Traditional Japanese New Years Meal

Osechi Ryori are traditional Japanese New Year's dishes served in jūbako (special boxes). Kaiseki si composed of a variety of dishes which are beautifully arranged in the jūbako. Osechi Ryori originally began as a meal to enjoy during the first few days of the New Year when stores were closed. The dishes in osechi are made from ingredients that don't spoil easily and can be left in the fridge or stored in a cool area for several days. Each dish in osechi ryori is meant to symbolize good fortune or prosperity. For example, Kuro-mame (black soybeans) are eaten because mame is another word for health, symbolizing health for the new year. Tai (red sea-bream) is associated with the Japanese word omedetai or congratulations, symbolizing good fortune. Most of the names in osechi ryori can be considered puns for good luck, like konbu which sounds like yorokobu, symbolizing happiness.

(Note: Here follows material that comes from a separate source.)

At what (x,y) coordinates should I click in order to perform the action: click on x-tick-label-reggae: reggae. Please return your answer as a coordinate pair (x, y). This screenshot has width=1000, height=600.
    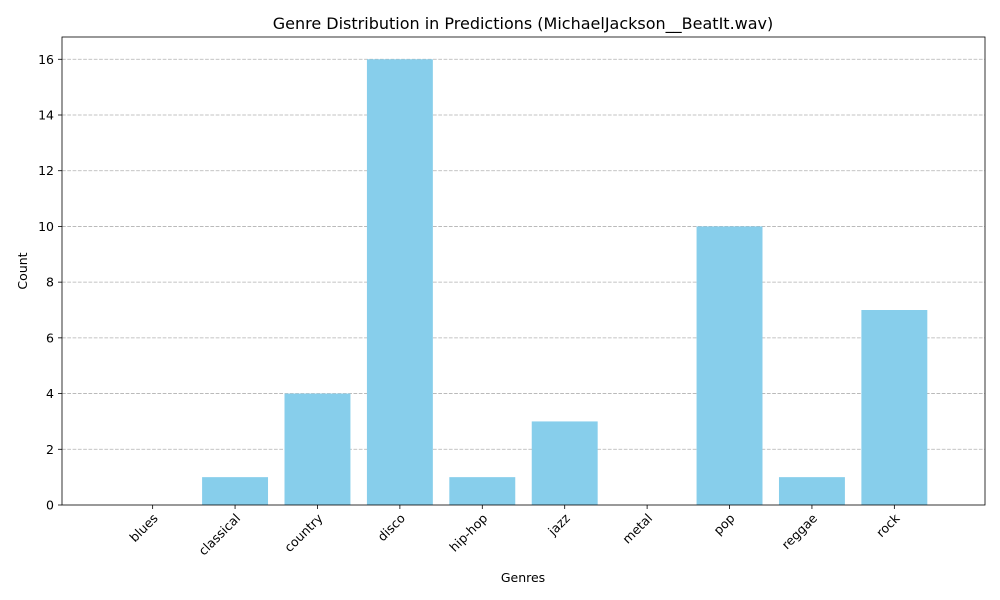
    Looking at the image, I should click on (799, 531).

The tradition for making osechi ryori dates back to the early days of Japan, when it was considered taboo to cook during the first three days of the new year with a stove (ozoni soup is the only exception to the rule). To make up for that, mothers would prepare the osechi days in advanced for their families. This taboo to avoid cooking with fire is said to be why the Japanese eat toshi-koshi-soba before the old year ends. Toshi Koshi Soba literally translates to year-crossing soba and is a simple soba dish attributed to a long, healthy life. It's believed after spending the previous days preparing osechi, wives would serve toshi koshi soba as an easy meal to relax and enjoy the New Years with family rather than spending time cooking.